Le ricchezze dei miliardari sono cresciute più in 24 mesi di Covid-19 che nei 23 anni precedenti. Ogni 30 ore nasce un nuovo miliardario mentre un milione di persone cadono in povertà. I 10 uomini più ricchi al mondo hanno più del 40% meno abbiente. La top 20 ha beni superiori al Pil dell’Africa sub-sahariana. Dal 2019 la ricchezza di Elon Musk, il vertice della piramide, è cresciuta del 699%. Oggi nel club dei miliardari siedono in 2.668: aumentati del 27,3% dall’arrivo del coronavirus che ha sconvolto il mondo (+573). Nel frattempo la crescita generale dei prezzi, soprattutto di energia e beni di prima necessità, ha fatto diventare poveri 263 milioni di individui. Per i super ricchi il Covid-19 è stata una manna dal cielo, uno dei «periodi migliori della storia».

A mettere in fila questi numeri è Oxfam, nello studio «Trarre profitto dalla pandemia». Sarebbe facile gridare al complotto, ma non ci sono macchinazioni oscure: è semplicemente l’economia capitalista. Una tendenza di lungo corso all’accentramento di ricchezze private a cui il pubblico non oppone resistenza, anzi. Nel 2000 i miliardari possedevano il 4,4% del Pil globale, adesso sono arrivati al 13,9%.

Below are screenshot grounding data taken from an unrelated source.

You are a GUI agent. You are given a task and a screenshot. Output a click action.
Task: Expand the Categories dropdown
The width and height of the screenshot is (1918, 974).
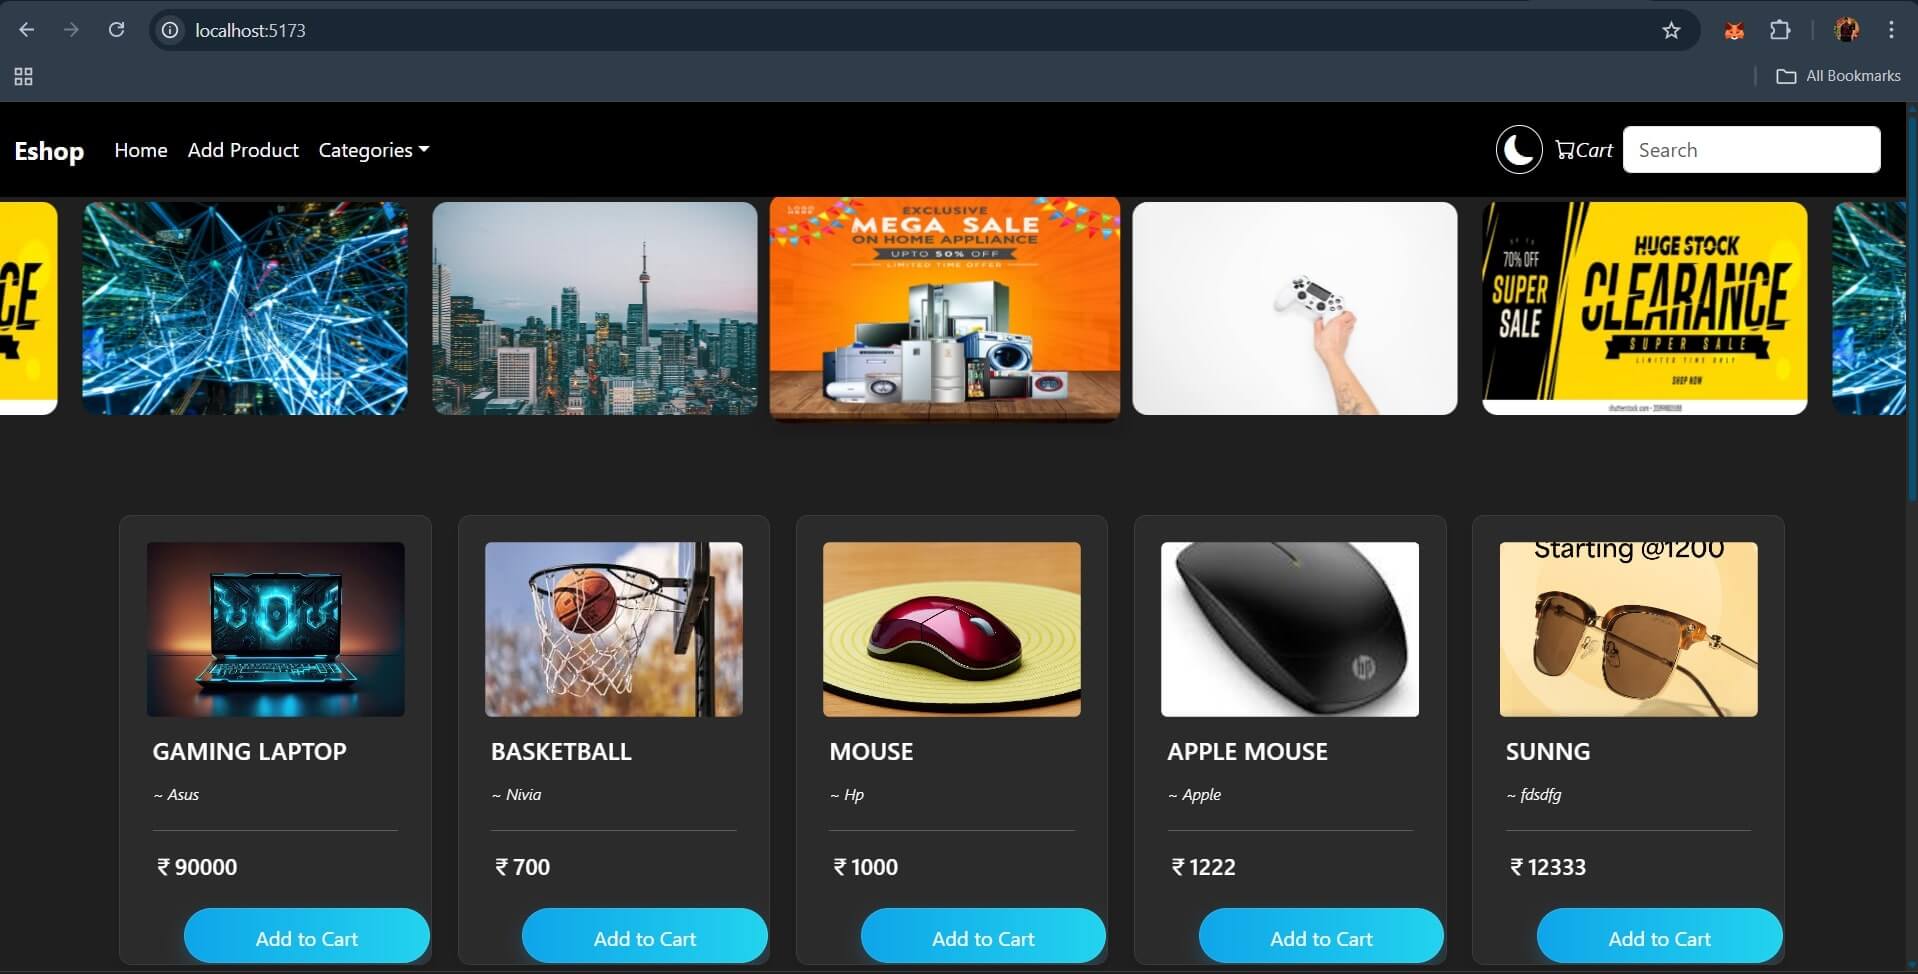(x=373, y=150)
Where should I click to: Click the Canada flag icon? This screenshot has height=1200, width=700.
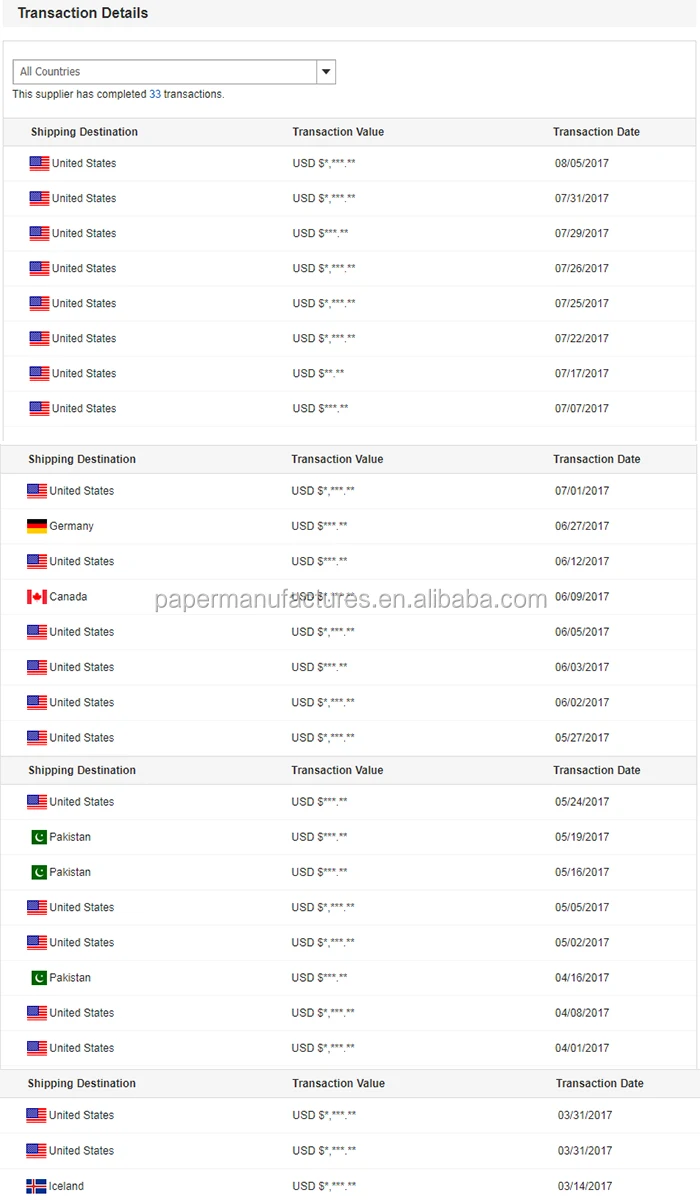coord(37,597)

Gli affari migliori si concentrano in settori specifici. Quello del cibo, segnato da «dinastie» come la Cargill. La multinazionale statunitense, di proprietà dell’omonima famiglia piazzata all’undicesimo posto tra le più ricche del globo, ha guadagnato dal 2020 circa 20 milioni di dollari ogni giorno grazie all’aumento dei prezzi. Nel campo energetico «i margini di profitto sono raddoppiati durante la pandemia» e i prezzi hanno registrato la crescita più alta dal 1973. C’è poi il comparto farmaceutico dove le sovvenzioni statali hanno limitato il rischio d’impresa e moltiplicato gli utili di Moderna e Pfizer, senza pretendere in cambio neanche i brevetti. Per quanto riguarda le nuove tecnologie le cinque compagnie principali – Apple, Microsoft, Tesla, Amazon e Alphabet – hanno quasi raddoppiato gli utili tra il 2019 e il 2021, per un totale di 271 miliardi. Amazon ha fatto meglio di tutte triplicandoli: «ha usato il suo enorme potere di mercato per diventare il negozio di ogni cosa», scrive Oxfam.

Per rimediare a questa situazione esistono possibilità concrete. Seguono percorsi diversi ma hanno tutte lo stesso nome: tasse, tasse, tasse. Non flat, come predica qualcuno, ma «altamente progressive». Tre le ipotesi avanzate dalla Ong. Tassare gli extra-profitti. L’Italia ha recentemente votato una misura in questo senso: il 25% sui super profitti delle compagnie energetiche (facendo arrabbiare Confindustria). Dopo la seconda guerra mondiale la Francia tassò le impennate di ricchezza al 100%. Oxfam propone il 90% sugli utili extra. La seconda strada è il prelievo una tantum dai patrimoni più grandi. Ma la più importante è la terza: una tassa strutturale sui paperoni. L’ipotesi dell’Ong è il 2% delle ricchezze personali superiori ai 5 milioni di dollari, il 3% per chi ne ha più di 50 e il 5% per chi possiede oltre un miliardo.

Briciole, per simili patrimoni. Ma non per il resto del mondo che potrebbe raccogliere 2,52 trilioni di dollari per limitare le disuguaglianze. Un trilione sono mille miliardi: il 99% della popolazione avrebbe difficoltà persino a immaginarne gli zeri.